The London Tourist Board was established in 1963 and became the official regional tourist board for London under the Development of Tourism Act in 1969. It was responsible for the marketing and promotion of the capital, providing tourist information services, and recommending improvements to the infrastructure and facilities for the growth of tourism. In 2003, it was renamed Visit London. In 2011, it was put into administration by the Greater London Authority, and the tourism responsibility was transferred to a new company, London and Partners.

==Introduction==
Alongside finance and retailing Tourism in London is one of London's most important industries. When the London Tourist Board was founded in 1963 a mere 1.6 million overseas visitors came to London, in the year 2010 this had grown to 10 million, plus 16 million from overseas. The London Tourist Board set up by industry representatives including Sir Charles Forte, later Lord Forte, famous hotelier, with support from the London County Council, played a major role in promoting London, in providing information for visitors, establishing standards and in shaping the tourism product we see today. Throughout its 40-year history London Tourist Board receive up to 70 per cent of its funding from public sources (Greater London Council, English Tourist Board, London Boroughs and Greater London Authority).

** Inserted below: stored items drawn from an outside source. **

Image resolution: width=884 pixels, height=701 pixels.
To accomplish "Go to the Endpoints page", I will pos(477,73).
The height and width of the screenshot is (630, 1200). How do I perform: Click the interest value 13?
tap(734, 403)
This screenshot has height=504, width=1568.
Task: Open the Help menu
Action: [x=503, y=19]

This article explores the history and achievements of the London Tourist Board and the London Visitor and Convention Bureau, leading to the establishment of Visit London in 2003. Visit London took over the marketing of London, while the London Development Agency was responsible for planning, research and development. In 2011, Visit London was put into administration by the Greater London Authority (its main funder) and replaced with a new organisation, London & Partners.

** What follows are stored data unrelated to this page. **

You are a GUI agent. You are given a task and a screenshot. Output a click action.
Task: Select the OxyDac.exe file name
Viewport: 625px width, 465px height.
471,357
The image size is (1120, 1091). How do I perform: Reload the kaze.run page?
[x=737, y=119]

==Early history and objectives==
The London Tourist Board (LTB) was founded on 16 May 1963 by representatives of the tourist industry led by Sir Charles Forte, later Lord Forte. Its first objectives were:

- To carry out information and reception services for overseas visitors in association with the British Travel Association, later British Tourist Authority and now VisitBritain and (after 1969 and the passing of the Development of Tourism Act) the English Tourist Board [Visit England] – information and accommodation services were the main part of LTB's activities in the early years.
- To develop services and amenities for visitors to London
- To attract visitors to London from all parts of Britain and to extend the London visitor season.
- To encourage the holding of national and international conferences and exhibitions in London through the Convention Bureau set up as department of LTB.
- To consult with and advise the BTA on publicity and promotions to attract visitors to London

An important aim, apart from seasonal spread, has always been to achieve a better geographical spread of tourists through London and latterly, throughout the UK.

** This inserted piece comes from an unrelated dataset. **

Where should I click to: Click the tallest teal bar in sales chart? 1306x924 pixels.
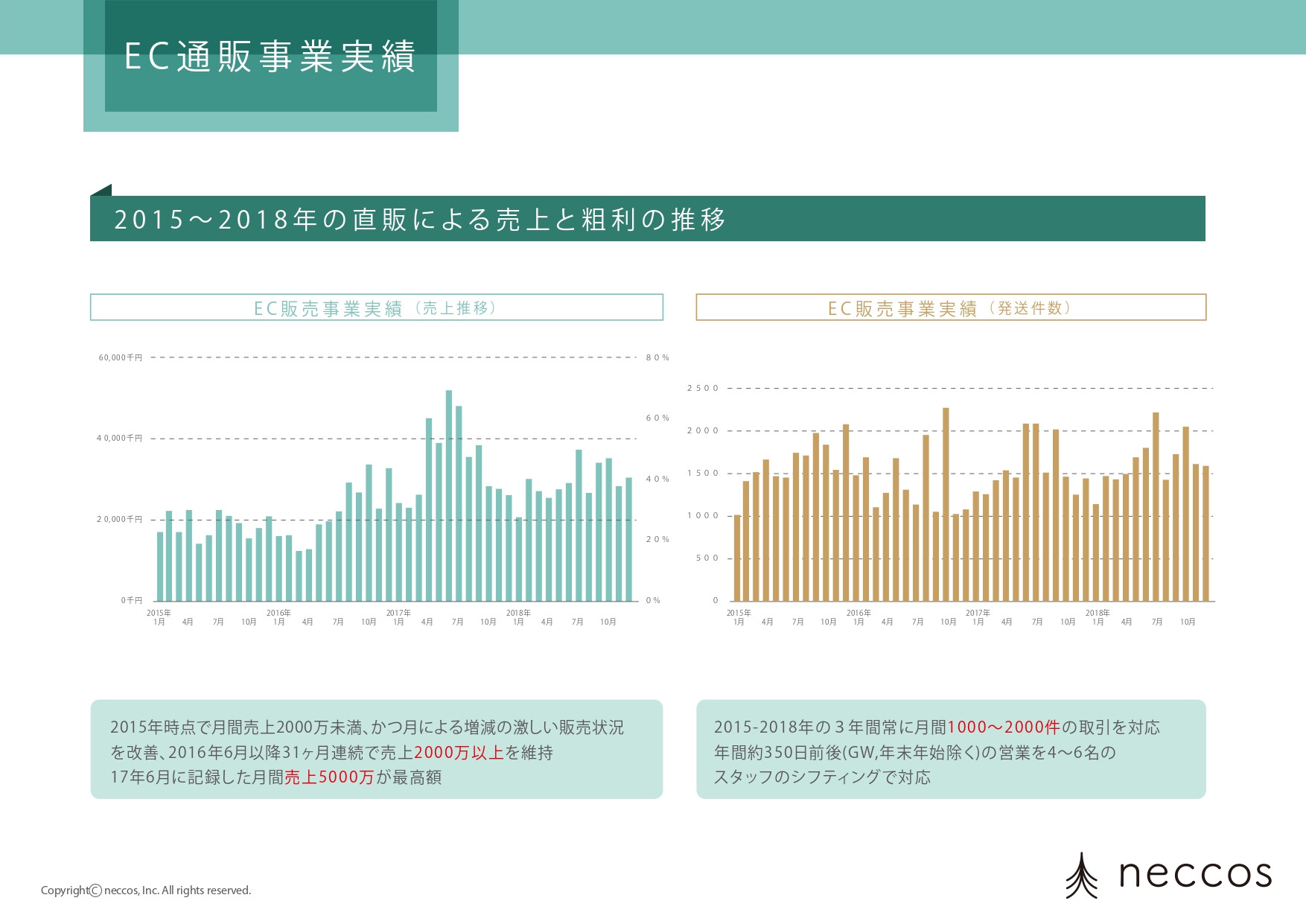point(448,495)
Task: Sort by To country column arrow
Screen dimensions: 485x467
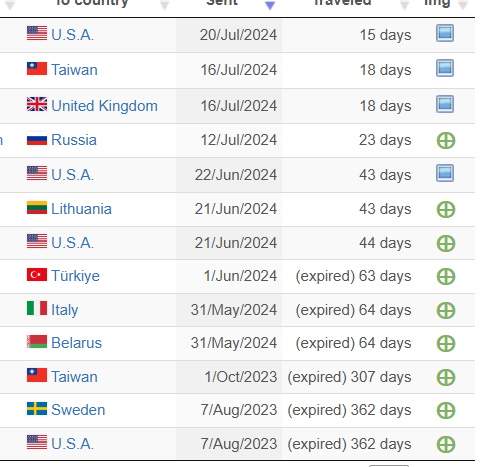Action: click(164, 5)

==Achievements in the early years==
LTB played a major role in developing London's appeal to visitors through tourist information – in person and on the phone – providing accommodation booking services, training of tourist guides, developing the product through events, promotions such as London in Bloom, and providing information for conference and exhibition organisers. Here are some of the highlights:

1. The provision of information services from the beginning – in person, by mail and telephone. By 1965, LTB were handling 134,000 enquiries a year rising to over 2 million in later years. There were tourist information centres in Victoria, at Selfridges and Harrods, Tower of London, Liverpool Street station and eventually at Heathrow.
2. Sourcing student accommodation was a key challenge for LTB's services during the period of 'Swinging London'. LTB set up a student centre at International Student House in June 1970 – 23,116 students housed in the first summer.
3. The LTB ran a Private Accommodation Bureau from its offices in Piccadilly. In 1969, because of rising demand, LTB appealed for more private home owners to take in visitors – 459 took part and dealt with over 6,000 visitors. Became an established core of inexpensive accommodation. Other initiatives included Tent City at Wormwood Scrubs and a camp site on Hackney Marshes.
4. Opened a budget accommodation centre in Buckingham Palace Road in 1972 to cope with the growing number of youth visitors.
5. LTB ran the Teletourist recorded message service from March 1971 in English and 4 other languages – 1.25m users in first year.
6. The London Convention Bureau publication was issued in 1964 'London –Capital for Conferences and Conventions'. The LCB was recognised as being one of the best of its kind in the world and won many awards.
7. The LCB Diary was first published in 1971 followed by 'This Month in London' in 1973 – the year that London was the Number 1 city for international association meetings.
8. The running of the Blue Badge Guide course, the register, examinations etc. from 1970 – the course was rightly recognised as being one of the best in the world.
9. London Log (a monthly magazine for the industry) was first published in 1965 – a source of information and news about London and LTB.
10. LTB membership scheme for the industry was launched in May 1970.
11. rom the beginning the river was seen as a significant tourism asset—LTB took the lead in promotions and other activity to improve services for visitors (piers, pooling services, providing accurate data for crews to use etc.)
12. The organisation of the Easter Parade in Battersea Park and the Easter Bunny and Princess competitions for 11 years until 1973 – up to 1/2 million people attended each year.
13. The organisation and promotion of Son et Lumiere at Hampton Court (1966 & 1970) and the Tower of London (1967)
14. The introduction and organisation of the London in Bloom competition from 1967 as part of Britain in Bloom

==Early promotions==
LTB worked in partnership with the Greater London Council, the London boroughs and others, initiating a series of marketing campaigns aimed at tourists from the UK and overseas. Here are some of them:

- Joint regional promotions with British Rail (1969/70)
- City for all Seasons (1970/71)
- Great London Fair at Swiss Centre (Jan/Feb 1971)
- Festival of London (1972)
- London Entertains (Feb 1974)
- Enjoy the River Thames (1976)
- Let's Go to London – short breaks campaign ( from 1976)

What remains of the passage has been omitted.